Книга о Кьеркегоре была второй докторской диссертацией, потому что Адорно и в академической сфере постарался облегчить себе жизнь. Он по-прежнему хотел стать композитором и свою первую диссертацию написал только для того, чтобы соответствовать академическим критериям. Но не тут-то было. Научный руководитель Адорно, профессор-неокантианец Ганс Корнелиус, увидел в работе подопечного слишком отчетливый парафраз своих собственных позиций и посоветовал Адорно отозвать работу. В своей второй попытке Адорно постарался избежать подобных ошибок. На этот раз диссертация «совершенно независима от официальной функции, я считаю ее чисто философским трудом и полагаю, что она, несмотря на свой статус докторской диссертации, все-таки чего-то стоит, что в ней есть новизна и оригинальность»[376], – пишет он Бергу. Адорно видит здесь прямую преемственность по отношению к своим музыкальным занятиям: это книга, «которая из всех моих работ несомненно теснее всего связана с моей или, если позволите, с нашей музыкой»[377].

Ради своих кровавых экзерсисов Адорно удаляется в добровольное затворничество.
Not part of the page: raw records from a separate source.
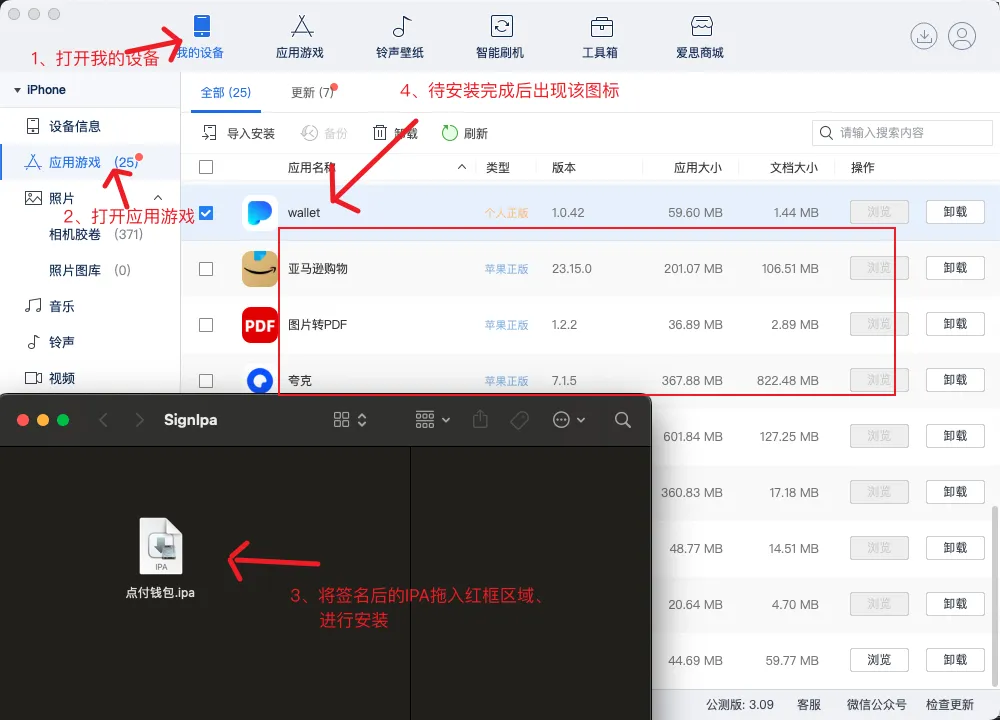Click 卸载 button for 图片转PDF

point(955,324)
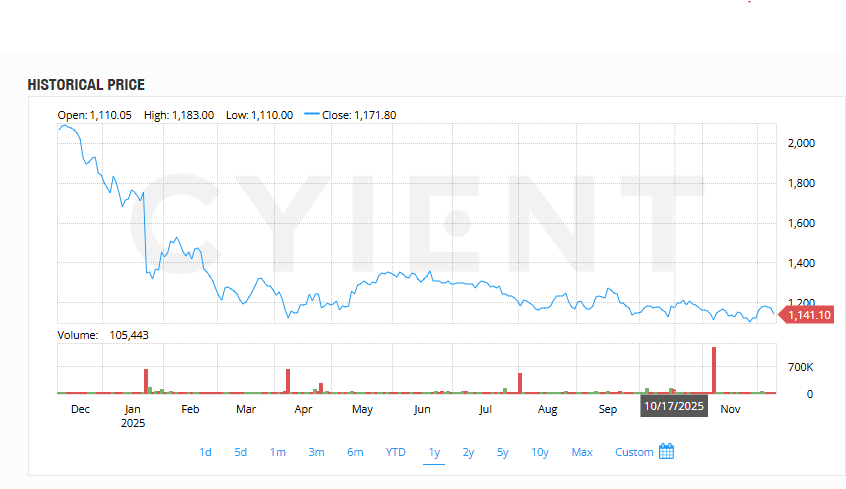Screen dimensions: 846x489
Task: Click the red volume bar in late March
Action: [x=288, y=381]
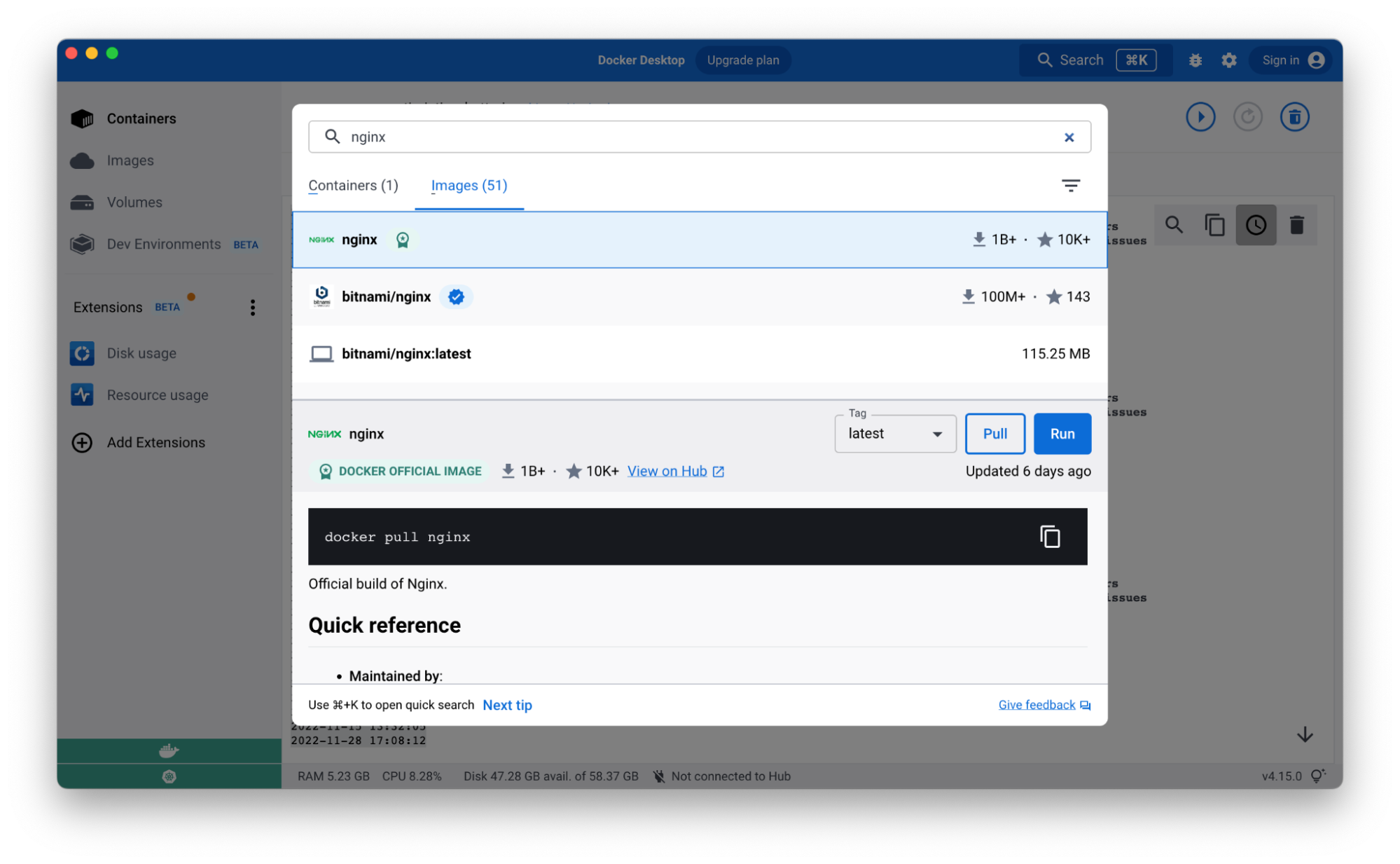Viewport: 1400px width, 864px height.
Task: Select the Containers (1) tab
Action: pyautogui.click(x=353, y=185)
Он запирается вместе с Кьеркегором в номере гостиницы «Франкфуртер Хоф» в Кронберге и начинает «процесс обучения», который посредством замкнутой имманентности взрывает препятствия на пути к простору «общественной ритмики» – это выражение относилось изначально к архитектурным констелляциям Неаполя[378]. Тому, кто хочет узнать, где проходили линии фронта в неаполитанской битве между Адорно и Беньямином, в этом может помочь книга о Кьеркегоре. Кьеркегор против Неаполя, внутренняя сущность против повседневного спектакля – в следующей главе мы пройдем все этапы этой борьбы Адорно, которую он вел уже с самим собой.

Устаревшие путеводители

Одно из самых ранних воспоминаний в автобиографии Гёте «Поэзия и правда» связано с особенностью его дома. Старый дом, в котором он жил в детстве в 1760-е годы, на первом этаже был «дырявым»: «Для нас, детей – моей младшей сестры и меня, – любимым местопребыванием был просторный нижний этаж дома, где, кроме двери, была большая деревянная решетка, через которую мы непосредственно сообщались с улицей и свободным воздухом»[379]. В таком «палисаде» можно поболтать с соседями, одной ногой ты уже на улице, это место встречи домашнего мира и социальной жизни.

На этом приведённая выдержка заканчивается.